Wall Street is fattening its paychecks even as it slashes jobs.
The New York financial sector has been cutting employees in recent years. But those who have held on to their jobs brought home more money than they did two years ago. Their pay was close to pre-recession highs in 2007, according to a report from the New York State comptroller.
The average salary of financial industry employees in New York City rose to $362,950 in 2011. That's a 16.6% increase from two years ago.
In the same period, the industry's revenue fell by 22% as a result of weaker trading and investment banking activity.
Investment banks have been under pressure to get lean, as new laws passed after the financial crisis, a slowdown in the global economy, and record low interest rates have eaten away at their business.

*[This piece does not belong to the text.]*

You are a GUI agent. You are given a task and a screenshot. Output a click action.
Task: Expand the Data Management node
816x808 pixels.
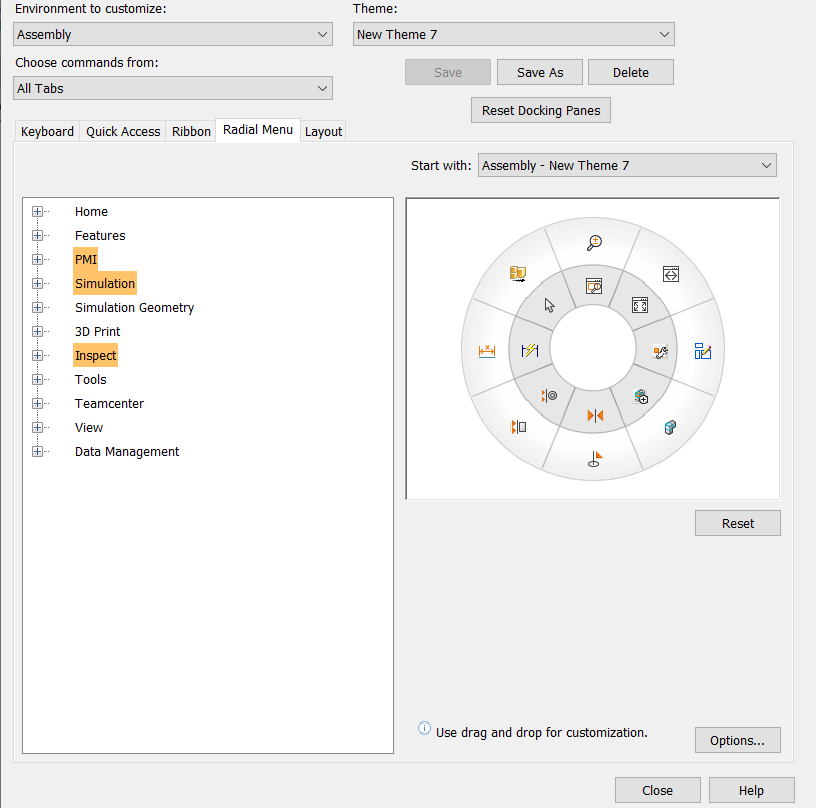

As demands to reduce costs continue to mount, banks have taken to cutting jobs as a way to preserve profits rather than lowering salaries. The banks have been squeezing profits out of fewer employees.
Wall Street firms let go of more than 75,000 people in 2011 and analysts estimate that the industry will have up to 15% fewer employees in 2013 than at the start of 2012.

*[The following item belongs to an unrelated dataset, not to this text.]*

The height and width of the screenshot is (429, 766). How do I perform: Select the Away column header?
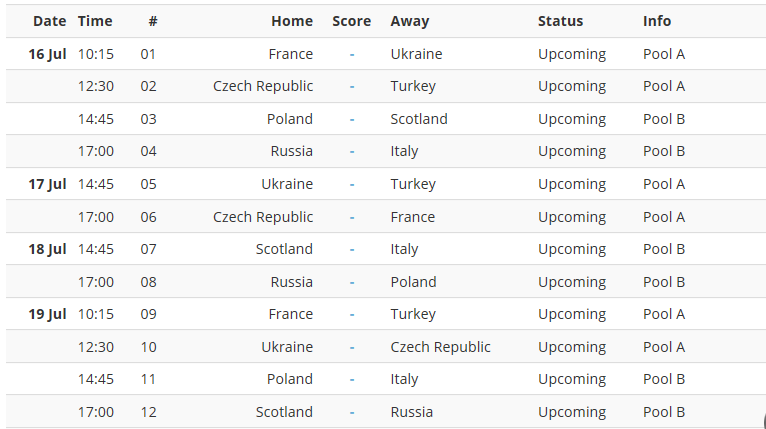[410, 21]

The comptroller estimated the financial industry employed 168,700 people in New York by the end of August 2012.
That's 5.3% of the city's total number of private sector jobs. However, the industry made 23.2% of its wages.

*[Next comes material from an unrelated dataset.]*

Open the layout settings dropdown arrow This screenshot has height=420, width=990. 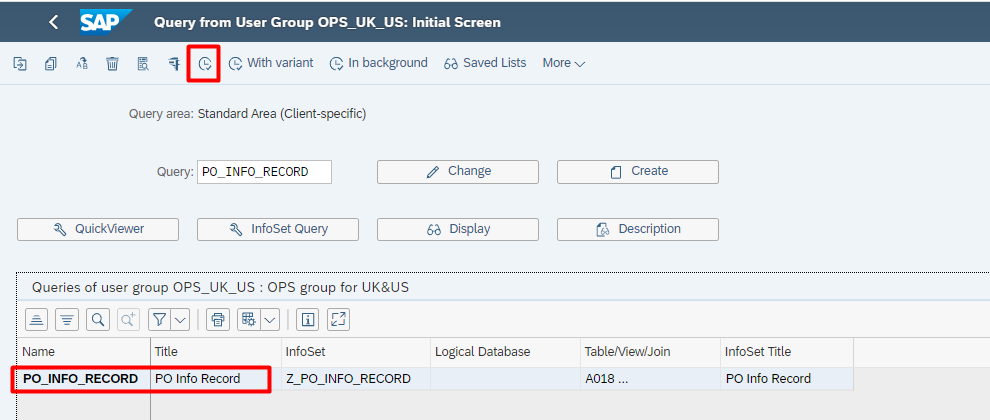click(270, 320)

Shareholders and critics have decried big pay increases, saying banks aren't doing enough to bring down costs. In April, Citigroup shareholders rejected a $15 million pay raise for the bank's CEO Vikram Pandit.
"If you continue to see an acceleration of pay unrelated to performance a company is generating, then shareholders are going to be angry," said Charles Elson, director of the John L. Weinberg Center for Corporate Governance at the University of Delaware.
The likelihood of Wall Street pay falling looks slim. A survey of 900 people employed in finance by eFinancialCareers.com found that 48% of respondents expect their bonus this year to be higher than their 2011 bonus.
But New York's state comptroller was less bullish about bonus increases, predicting that they will likely decline in 2012, for the second year in a row.
"The securities industry remains in transition and volatility in profits and employment show that we have not yet reached the new normal," Thomas DiNapoli, New York state comptroller, said in a statement.